---------- SOURCE TEXT ----------

2. Learned counsel for the defendant on the other hand contends that whether the document filed by the defendant is a Will or not in the eyes of law is required to be proved during trial and merely because the Will is neither signed nor attested, the defendant cannot be non-suited at this stage. The deceased father of the parties has left various amendments sought to be made in the Will in his own handwriting which the defendant would prove during trial. Besides the defendant has taken preliminary objections regarding Court fees etc., and without deciding the same the suit of the plaintiff cannot be decreed. For invoking Order XII Rule 6 CPC the plaintiff

is required to show unambiguous admissions. The judgments relied upon by the plaintiff relate to landlord tenant disputes and have no application to the facts of the present case.

3. Heard learned counsel for the parties and perused the pleadings. The plaintiff has filed the present suit for partition, permanent injunction and rendition of accounts as noted above. The plaintiff and defendant are sister and brother being daughter and son of late Shri Ram Gopal Nayar and Smt. Sharda Nayar. Late Shri Ram Gopal Nayar, deceased father of the plaintiff and defendant passed away on 29th October, 2009. It is thus the claim of the plaintiff that the plaintiff and defendant being the only class-I legal heirs of the deceased are entitled to 50% of the immovable and movable assets left behind by the deceased, as the mother Smt. Sharda Nayar pre-deceased the father on 27th December, 1976. The deceased owned and possessed a number of properties and movable assets as noted in Schedule A with the plaint. The deceased was co-owner of the suit property with his wife late Smt. Sharda Nayar, the deceased mother of the plaintiff and defendant. The plaintiff is entitled to 50% share in the suit property consequent upon the death of the deceased father, however with a view to keep harmony and good relations in the family, the plaintiff is not pressing and claiming the share which the defendant claims to have succeeded on the basis of the alleged Will of the mother. The plaintiff is, however, claiming 25% in the suit property being half the share inherited from the estate of the deceased father. The defence set up by the defendant in the written statement is that the plaintiff is fully aware that the deceased father left a Will written in his own hand. He had instructed his lawyer to prepare his Will who vide letter dated

9th February, 2001 sent a draft Will duly prepared by him as instructed by the deceased. The said Will was corrected by the deceased father in his own hand at different places and slips written in his own hands were attached by him wherever he wanted to make the changes. Thus, a valid and legally executed Will was left behind by the deceased which decides the rights of the parties. As per the Will left by the deceased 50% share in the suit property belonged to the defendant and the remaining 50% share which was held by the deceased was bequeathed by him in favour of his grandson Shri Raghav Nayar and thus the grandson is the owner of the 50% share left behind by the deceased and not the plaintiff. The contention that the deceased died intestate is wholly incorrect.

---------- GIVEN INFORMATION ----------

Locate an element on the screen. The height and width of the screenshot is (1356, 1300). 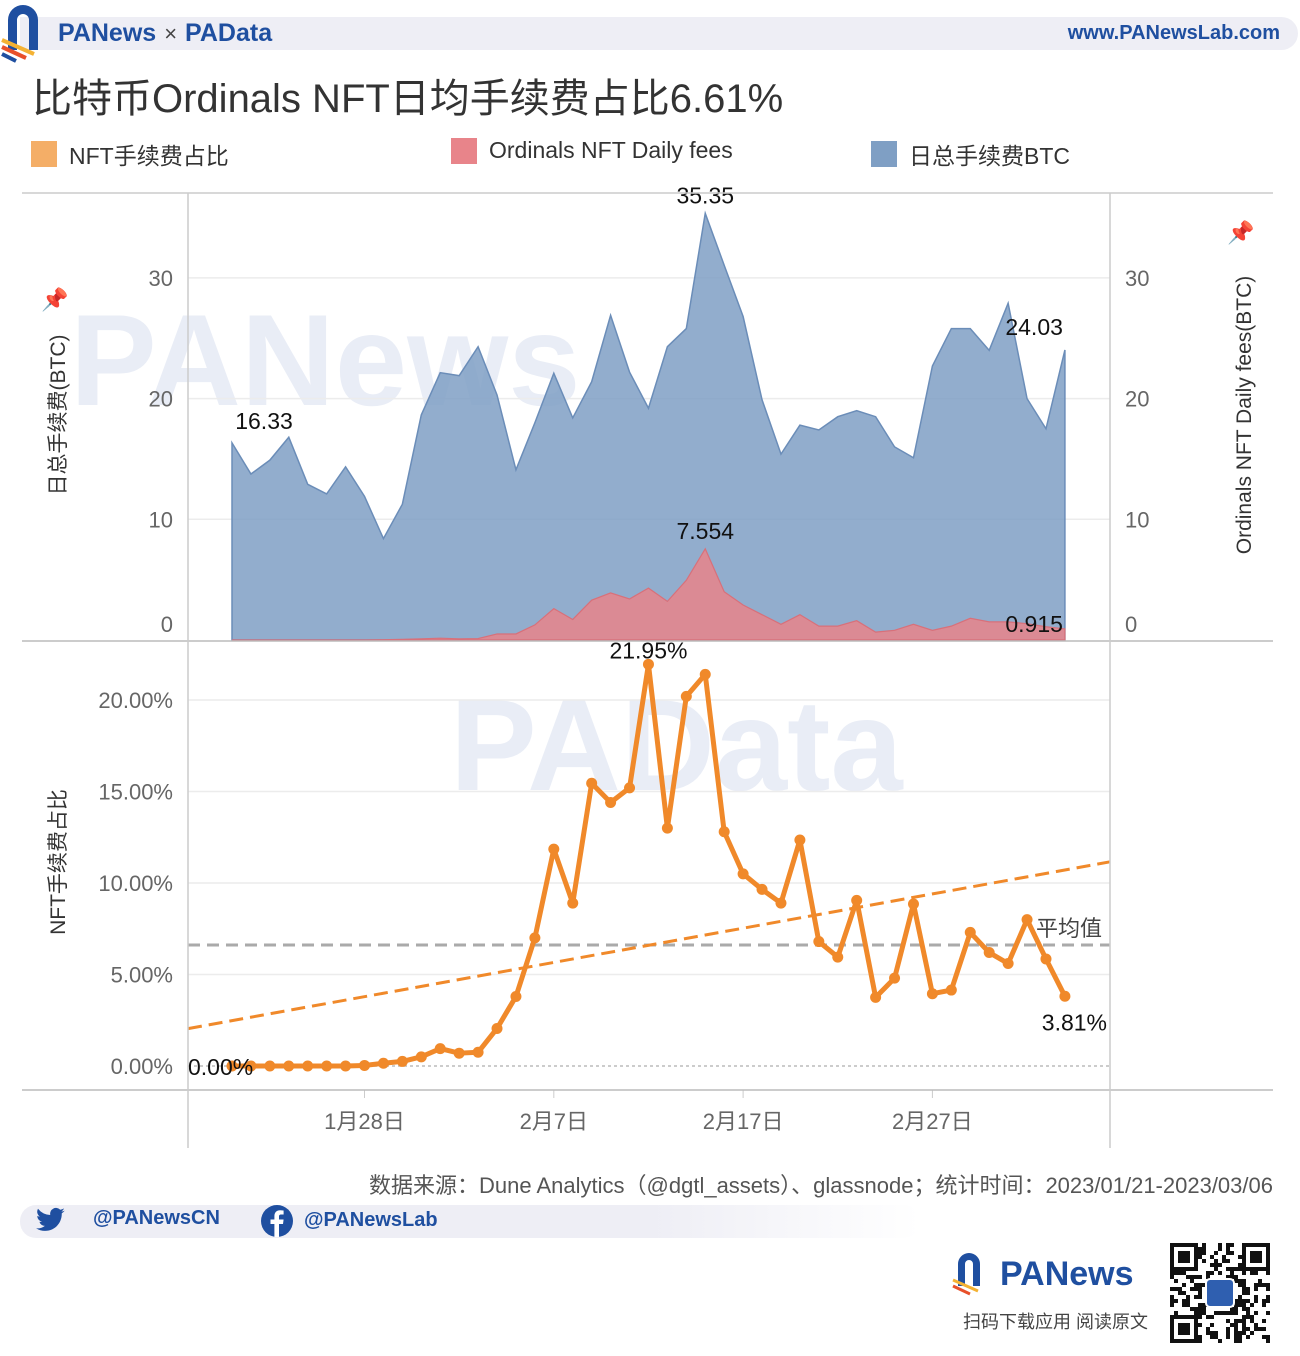
data-label: 3.81% is located at coordinates (1074, 1022).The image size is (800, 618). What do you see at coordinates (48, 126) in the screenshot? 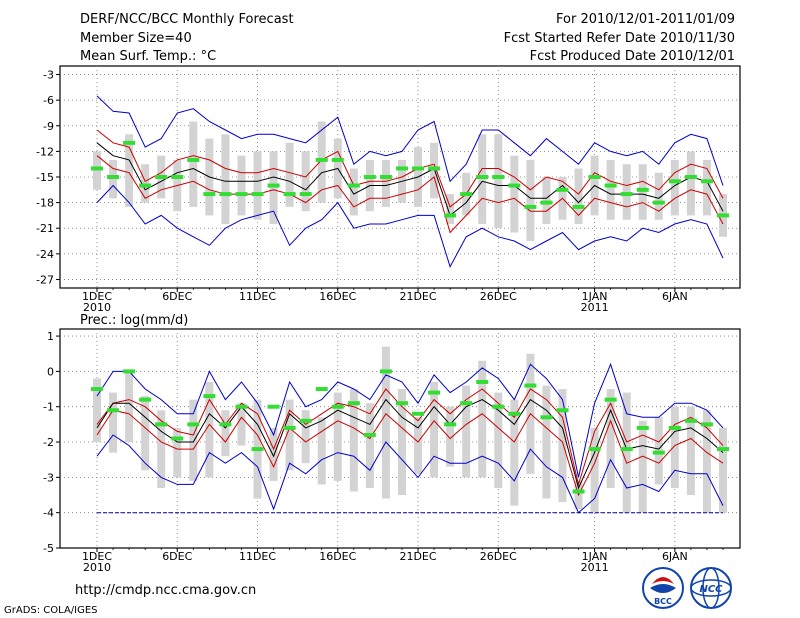
I see `temp-y-tick-label: -9` at bounding box center [48, 126].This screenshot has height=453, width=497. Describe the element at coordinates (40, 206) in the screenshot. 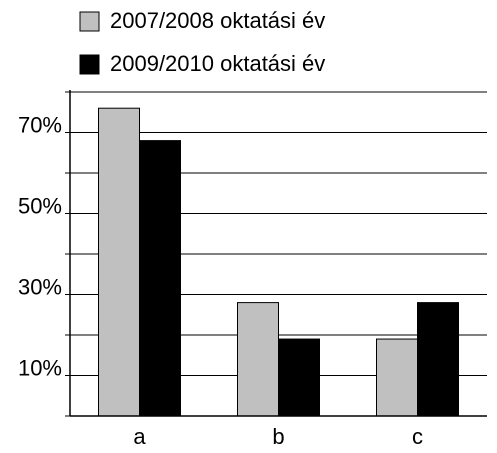

I see `y-tick-label: 50%` at that location.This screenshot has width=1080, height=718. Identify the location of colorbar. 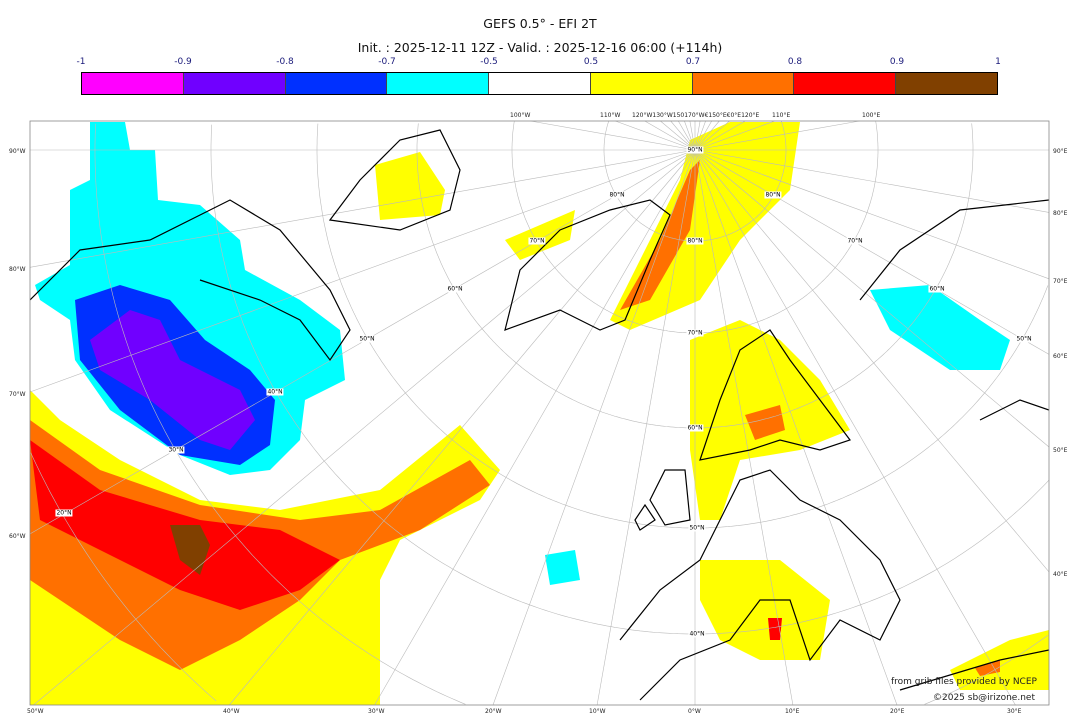
(540, 84). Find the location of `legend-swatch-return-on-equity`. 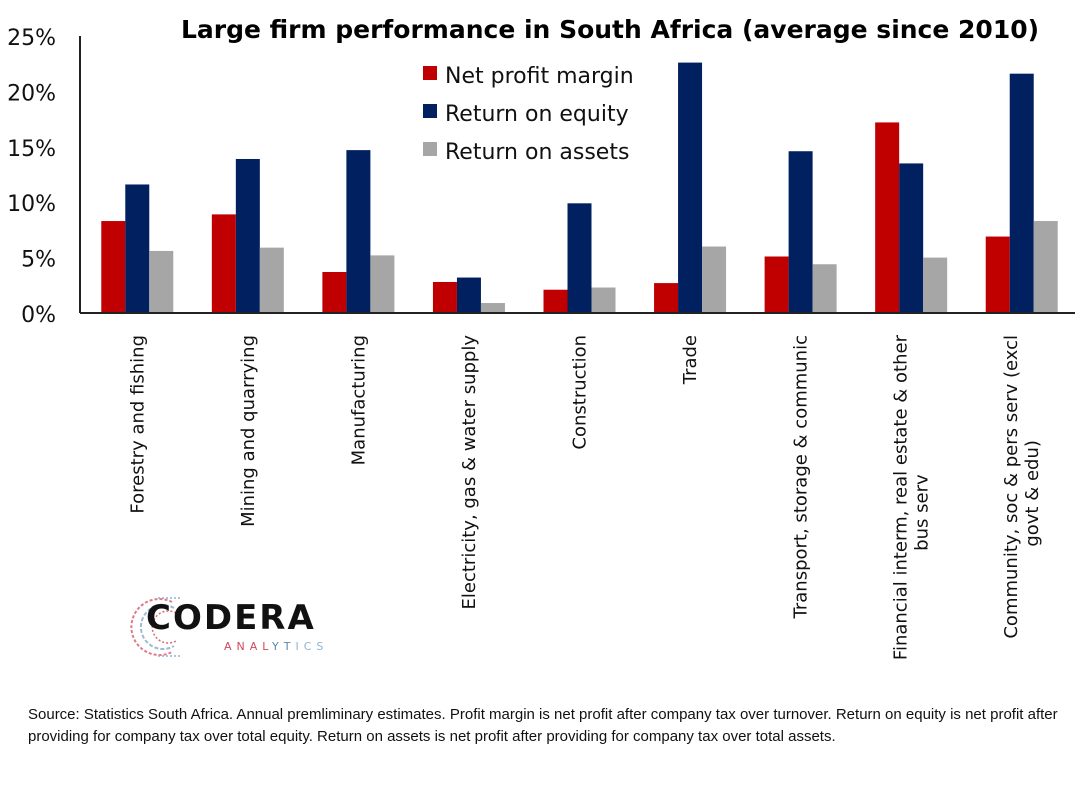

legend-swatch-return-on-equity is located at coordinates (430, 111). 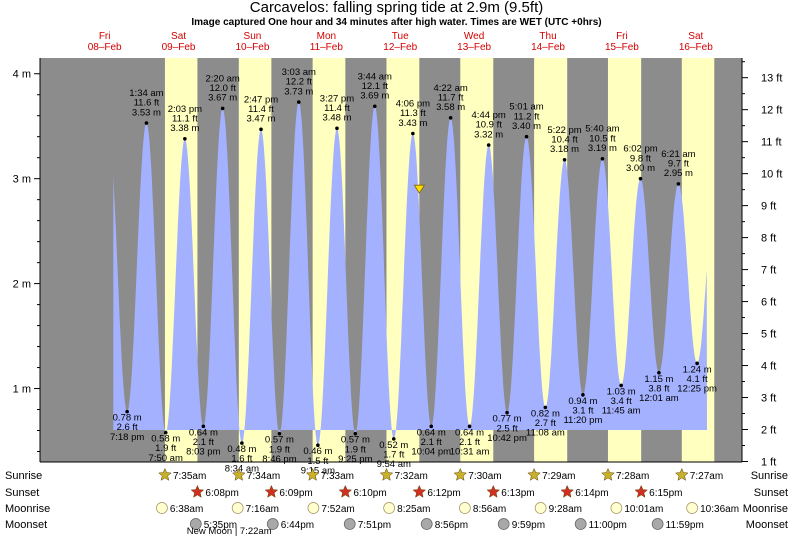 I want to click on sunset-time: 6:13pm, so click(x=518, y=494).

----------

EXERCISE: List every calendar date given in the judgment excerpt. Work only from the judgment excerpt.

RESPONSE BELOW:
- 29th October, 2009
- 27th December, 1976
- 9th February, 2001